        The sewer section of sites like the daily mail has been needlessly censoring words for well over a decade
        DonHopkins 30 minutes ago
        From what I have seen of the first few Epstein Files that have been released so far, the current administration has conceded that "Trump" is now an obscene word that must always be censored in its entirety, including all of the surrounding context.
        Thanks Ob*ma.
        [-]
        hdgvhicv 14 minutes ago
        In the U.K. “Trump” is a synonym for “Fart”
        martin-t 2 hours ago
        Correlation is not causation but I challenge anyone to come up with a different cause:
        https://trends.google.com/trends/explore?date=all&q=tiktok,u...
        https://trends.google.com/trends/explore?date=all&q=unalive&...
        [-]
        rjh29 1 hour ago
        I agree, although I was referring to asterisks like de*d and k*ll (or censoring with black bars, or using emojis) - euphemisms of course have always been part of language evolution.
        [-]
        martin-t 41 minutes ago
        I chose unalive because i didn't know google trends allowed searching for asterisks. Appears it does. k*ll was apparently used even before tiktok but usage increased markedly around the same time as unalive appeared. Interestingly d*ad and r*pe don't follow this pattern. I am not sure it treats asterisks correctly, nor that google trends is the right tool to research this, given people searching for the word is only a poor indicator of its usage.
        Sidenote, I wish all websites supported markdown properly and not a custom weird subset they found convenient.
      - martin-t 2 hours ago
        Word filters are only the beginning. LLMs are being phased in to flag and filter content based on more sophisticated criteria.
        I read somewhere that chinese people used the ability of their language to form new meanings by concatenating multiple symbols in many different ways to get around censorship and that each time the new combination was banned, they came up with a new one. I wonder how long that'll be possible.
      - serf 2 hours ago
        passwords were a foreign concept to early computing, but you presume censorship was taking place?
        it took awhile of corporatization and profit-shaping before censorship on computers really took off in any meaningful way.
        ...but it wasn't for any reasons other than market broadening and regulation compliance.
        [-]
        perching_aix 2 hours ago
        I think you're not taking what I wrote nearly literally enough. Really, you should be showing me diagrams of the Von Neumann architecture missing a censorship module. Maybe even gasp at the omission of it in Babbage's letters.

==*==

## The problem
Please carry on the forum thread about censoring words online from its last comment. You won't need the records for this.

==*==

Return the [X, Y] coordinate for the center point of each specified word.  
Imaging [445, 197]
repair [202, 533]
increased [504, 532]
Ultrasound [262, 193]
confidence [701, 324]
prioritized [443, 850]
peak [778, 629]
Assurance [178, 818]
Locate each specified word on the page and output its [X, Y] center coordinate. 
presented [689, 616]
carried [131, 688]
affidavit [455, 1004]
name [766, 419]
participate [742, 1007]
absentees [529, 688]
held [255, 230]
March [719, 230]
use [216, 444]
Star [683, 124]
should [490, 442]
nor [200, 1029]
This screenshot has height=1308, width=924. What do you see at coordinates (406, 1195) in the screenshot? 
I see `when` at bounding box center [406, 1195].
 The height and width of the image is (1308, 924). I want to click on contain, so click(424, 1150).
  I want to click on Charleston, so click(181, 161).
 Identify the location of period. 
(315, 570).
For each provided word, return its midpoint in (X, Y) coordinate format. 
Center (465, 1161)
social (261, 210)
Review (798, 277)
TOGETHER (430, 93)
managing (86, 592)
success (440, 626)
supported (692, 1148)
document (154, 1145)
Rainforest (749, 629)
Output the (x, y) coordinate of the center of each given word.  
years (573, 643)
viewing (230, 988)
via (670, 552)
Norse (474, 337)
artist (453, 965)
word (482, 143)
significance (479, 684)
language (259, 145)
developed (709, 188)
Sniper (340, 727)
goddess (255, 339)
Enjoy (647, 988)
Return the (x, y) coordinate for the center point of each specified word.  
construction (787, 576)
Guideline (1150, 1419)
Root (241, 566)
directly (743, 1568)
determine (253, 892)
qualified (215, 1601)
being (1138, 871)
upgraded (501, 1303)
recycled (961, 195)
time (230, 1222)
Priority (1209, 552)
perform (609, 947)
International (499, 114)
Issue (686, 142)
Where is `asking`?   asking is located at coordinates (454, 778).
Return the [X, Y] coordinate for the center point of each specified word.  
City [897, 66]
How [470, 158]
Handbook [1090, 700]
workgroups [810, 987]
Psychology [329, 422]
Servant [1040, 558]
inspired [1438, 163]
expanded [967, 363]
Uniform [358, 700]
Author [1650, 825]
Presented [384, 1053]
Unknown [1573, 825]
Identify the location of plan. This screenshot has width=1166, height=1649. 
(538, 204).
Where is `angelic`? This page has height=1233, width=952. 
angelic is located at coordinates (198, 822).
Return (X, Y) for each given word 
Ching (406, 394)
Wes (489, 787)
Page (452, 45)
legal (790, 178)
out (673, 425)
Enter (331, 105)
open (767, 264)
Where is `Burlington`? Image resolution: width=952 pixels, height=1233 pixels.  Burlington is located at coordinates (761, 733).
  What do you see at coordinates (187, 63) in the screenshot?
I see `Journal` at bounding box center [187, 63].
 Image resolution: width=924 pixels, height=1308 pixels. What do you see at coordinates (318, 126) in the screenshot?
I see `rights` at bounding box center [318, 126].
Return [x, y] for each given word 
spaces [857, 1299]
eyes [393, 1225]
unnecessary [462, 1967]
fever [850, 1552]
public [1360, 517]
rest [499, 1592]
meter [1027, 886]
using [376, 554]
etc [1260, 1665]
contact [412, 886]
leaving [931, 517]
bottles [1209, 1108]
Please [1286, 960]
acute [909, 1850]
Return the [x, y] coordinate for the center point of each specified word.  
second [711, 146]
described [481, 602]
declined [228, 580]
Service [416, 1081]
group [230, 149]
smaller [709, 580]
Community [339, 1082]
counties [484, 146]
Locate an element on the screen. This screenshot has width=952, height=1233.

==*==

## Response
        But why stop there? Let's bring out the venerable Abacus! We could have riveting discussions about how societies even back then, thousands of years ago, designated certain language as foul, and had rules about not using profanities in various settings. Ah, if only they knew they were actually victims of Orwellian censorship, and a globalist conspiracy.
        [-]
        DonHopkins 23 minutes ago
        It's even possible to spell out BOOBS on an abacus.
    - TiredOfLife 1 hour ago
      TIL TikTok is american.
    - drstewart 2 hours ago
      Puritans were English protestants. I think you mean to say it's being taken over by European values.
      [-]
      - hdgvhicv 1 hour ago
        Puritans were kicked out of Europe for their views
        [-]
        drstewart 19 minutes ago
        Nothing says tolerance and no censorship like kicking out people for their views
      - perching_aix 2 hours ago
        Ah yes, after muricans bad, let's have some euros bad.
        I learn some amazing things on this site. Apparently the culture agnostic, historical practice of designating words and phrases as distasteful is actually a modern American, European, no actually Globalist, but ah no actually religious, but also no maybe Chinese?, no, definitely a Russian mind virus. Whatever the prominent narrative is for the given person at any given time.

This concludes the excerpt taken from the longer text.